## ACTION ITEM
Quote, without any change, the line that contains "This screenshot has width=1001, height=491." and all lines that follow it to the end of the data below.

## DATASET RECORDS
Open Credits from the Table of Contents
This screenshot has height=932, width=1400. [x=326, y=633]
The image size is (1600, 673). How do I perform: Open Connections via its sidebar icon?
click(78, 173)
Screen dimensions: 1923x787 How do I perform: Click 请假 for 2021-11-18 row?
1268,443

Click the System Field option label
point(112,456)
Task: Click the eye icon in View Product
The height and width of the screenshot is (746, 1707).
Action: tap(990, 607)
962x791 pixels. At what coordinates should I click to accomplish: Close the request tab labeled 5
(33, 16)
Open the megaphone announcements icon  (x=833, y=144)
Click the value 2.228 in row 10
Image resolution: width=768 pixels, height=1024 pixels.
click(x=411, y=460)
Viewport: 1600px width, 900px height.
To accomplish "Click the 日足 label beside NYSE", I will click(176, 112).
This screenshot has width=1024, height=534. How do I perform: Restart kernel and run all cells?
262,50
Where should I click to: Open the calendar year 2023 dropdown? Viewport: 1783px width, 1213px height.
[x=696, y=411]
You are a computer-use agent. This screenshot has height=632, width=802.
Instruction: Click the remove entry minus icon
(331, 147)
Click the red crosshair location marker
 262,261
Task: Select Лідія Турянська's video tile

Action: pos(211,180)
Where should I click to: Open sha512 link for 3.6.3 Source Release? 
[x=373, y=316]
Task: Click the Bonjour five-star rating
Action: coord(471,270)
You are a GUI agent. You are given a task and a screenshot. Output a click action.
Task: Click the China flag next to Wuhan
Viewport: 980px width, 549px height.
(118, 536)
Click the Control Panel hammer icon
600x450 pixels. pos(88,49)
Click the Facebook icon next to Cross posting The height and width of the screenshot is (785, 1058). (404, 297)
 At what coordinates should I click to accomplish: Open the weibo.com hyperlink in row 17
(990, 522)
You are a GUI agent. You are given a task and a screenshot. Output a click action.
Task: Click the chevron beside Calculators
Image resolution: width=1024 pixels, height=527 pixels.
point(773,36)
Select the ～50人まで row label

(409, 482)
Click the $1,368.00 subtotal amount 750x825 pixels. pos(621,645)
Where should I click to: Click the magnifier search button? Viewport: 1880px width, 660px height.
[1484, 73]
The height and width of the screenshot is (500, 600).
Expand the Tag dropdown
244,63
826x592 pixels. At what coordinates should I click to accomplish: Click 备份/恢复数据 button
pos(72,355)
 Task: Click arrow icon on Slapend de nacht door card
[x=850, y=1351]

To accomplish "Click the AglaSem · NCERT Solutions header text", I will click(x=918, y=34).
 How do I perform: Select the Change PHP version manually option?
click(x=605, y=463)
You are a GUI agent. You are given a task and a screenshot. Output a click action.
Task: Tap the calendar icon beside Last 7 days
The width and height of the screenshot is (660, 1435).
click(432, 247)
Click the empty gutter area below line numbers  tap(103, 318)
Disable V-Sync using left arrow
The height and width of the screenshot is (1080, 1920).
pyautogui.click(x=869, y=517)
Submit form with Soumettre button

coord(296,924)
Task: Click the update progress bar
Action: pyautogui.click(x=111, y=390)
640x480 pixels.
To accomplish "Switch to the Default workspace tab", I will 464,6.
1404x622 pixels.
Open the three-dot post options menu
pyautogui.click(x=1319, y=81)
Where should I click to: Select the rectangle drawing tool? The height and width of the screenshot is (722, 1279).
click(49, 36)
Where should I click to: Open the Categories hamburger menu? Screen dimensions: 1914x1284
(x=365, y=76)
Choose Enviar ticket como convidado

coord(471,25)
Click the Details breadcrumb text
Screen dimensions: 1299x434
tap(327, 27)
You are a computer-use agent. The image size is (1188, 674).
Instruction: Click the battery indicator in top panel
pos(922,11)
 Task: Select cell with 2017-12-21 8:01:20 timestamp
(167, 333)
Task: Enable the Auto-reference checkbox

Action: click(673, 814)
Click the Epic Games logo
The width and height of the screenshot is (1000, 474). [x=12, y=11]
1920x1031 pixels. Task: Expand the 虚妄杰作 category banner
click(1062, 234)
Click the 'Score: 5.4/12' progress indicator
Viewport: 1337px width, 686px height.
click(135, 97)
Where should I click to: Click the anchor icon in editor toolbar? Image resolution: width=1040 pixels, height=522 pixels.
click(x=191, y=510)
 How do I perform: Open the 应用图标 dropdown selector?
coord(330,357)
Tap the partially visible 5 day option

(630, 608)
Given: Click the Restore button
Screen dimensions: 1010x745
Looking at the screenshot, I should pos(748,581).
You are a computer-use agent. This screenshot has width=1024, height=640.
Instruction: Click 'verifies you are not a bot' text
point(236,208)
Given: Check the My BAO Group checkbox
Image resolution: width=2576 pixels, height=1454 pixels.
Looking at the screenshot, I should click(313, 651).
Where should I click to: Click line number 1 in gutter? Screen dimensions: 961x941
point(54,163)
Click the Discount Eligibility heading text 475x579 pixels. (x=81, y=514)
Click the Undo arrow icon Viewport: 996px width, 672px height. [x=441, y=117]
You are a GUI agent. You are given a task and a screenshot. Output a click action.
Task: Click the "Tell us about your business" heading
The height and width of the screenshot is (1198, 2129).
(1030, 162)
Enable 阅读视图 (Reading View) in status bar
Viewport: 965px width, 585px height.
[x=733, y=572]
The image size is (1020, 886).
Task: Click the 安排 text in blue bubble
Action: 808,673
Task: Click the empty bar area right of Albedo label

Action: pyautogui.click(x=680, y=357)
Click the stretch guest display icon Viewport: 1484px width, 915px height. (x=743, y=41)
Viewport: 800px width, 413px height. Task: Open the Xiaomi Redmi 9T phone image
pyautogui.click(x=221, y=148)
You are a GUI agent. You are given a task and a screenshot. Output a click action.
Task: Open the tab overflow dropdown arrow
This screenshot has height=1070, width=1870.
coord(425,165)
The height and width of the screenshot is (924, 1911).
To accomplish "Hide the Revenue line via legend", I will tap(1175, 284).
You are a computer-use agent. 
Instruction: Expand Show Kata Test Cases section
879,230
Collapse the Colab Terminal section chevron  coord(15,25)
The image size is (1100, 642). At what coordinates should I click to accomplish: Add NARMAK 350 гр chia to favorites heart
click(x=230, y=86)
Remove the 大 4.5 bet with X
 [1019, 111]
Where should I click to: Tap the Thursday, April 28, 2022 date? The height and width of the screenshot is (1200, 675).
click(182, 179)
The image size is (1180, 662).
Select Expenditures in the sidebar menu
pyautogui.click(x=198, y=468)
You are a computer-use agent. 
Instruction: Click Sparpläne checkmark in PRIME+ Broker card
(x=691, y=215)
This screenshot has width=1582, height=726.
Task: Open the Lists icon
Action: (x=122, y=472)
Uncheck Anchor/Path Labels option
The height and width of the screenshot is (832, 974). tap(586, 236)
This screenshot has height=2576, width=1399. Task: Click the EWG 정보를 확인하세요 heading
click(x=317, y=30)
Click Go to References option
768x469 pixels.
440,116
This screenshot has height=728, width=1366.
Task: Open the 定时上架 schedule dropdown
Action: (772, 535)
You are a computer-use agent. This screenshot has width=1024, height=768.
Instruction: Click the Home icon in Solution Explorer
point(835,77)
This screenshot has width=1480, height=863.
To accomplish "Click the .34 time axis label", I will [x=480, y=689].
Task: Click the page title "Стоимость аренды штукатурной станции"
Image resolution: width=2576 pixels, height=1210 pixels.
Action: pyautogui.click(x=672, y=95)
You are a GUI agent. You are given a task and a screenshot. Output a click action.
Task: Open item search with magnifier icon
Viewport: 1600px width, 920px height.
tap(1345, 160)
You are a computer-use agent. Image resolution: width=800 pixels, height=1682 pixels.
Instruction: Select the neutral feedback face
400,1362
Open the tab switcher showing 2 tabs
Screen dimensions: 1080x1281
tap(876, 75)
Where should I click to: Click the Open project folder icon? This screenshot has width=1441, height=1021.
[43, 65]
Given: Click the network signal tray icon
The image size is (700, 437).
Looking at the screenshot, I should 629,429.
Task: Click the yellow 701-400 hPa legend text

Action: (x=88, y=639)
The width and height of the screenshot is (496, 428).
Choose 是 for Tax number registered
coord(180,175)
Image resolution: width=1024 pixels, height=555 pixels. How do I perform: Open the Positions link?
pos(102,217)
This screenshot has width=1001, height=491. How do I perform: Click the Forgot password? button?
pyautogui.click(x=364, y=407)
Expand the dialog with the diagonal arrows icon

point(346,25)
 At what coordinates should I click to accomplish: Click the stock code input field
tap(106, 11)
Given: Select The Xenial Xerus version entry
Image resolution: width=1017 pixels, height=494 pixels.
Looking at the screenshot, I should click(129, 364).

## RESULT OF THE EXERCISE
This screenshot has width=1001, height=491. How do I perform: Click the Forgot password? button?
pyautogui.click(x=364, y=407)
Expand the dialog with the diagonal arrows icon

point(346,25)
 At what coordinates should I click to accomplish: Click the stock code input field
tap(106, 11)
Given: Select The Xenial Xerus version entry
Image resolution: width=1017 pixels, height=494 pixels.
Looking at the screenshot, I should click(129, 364).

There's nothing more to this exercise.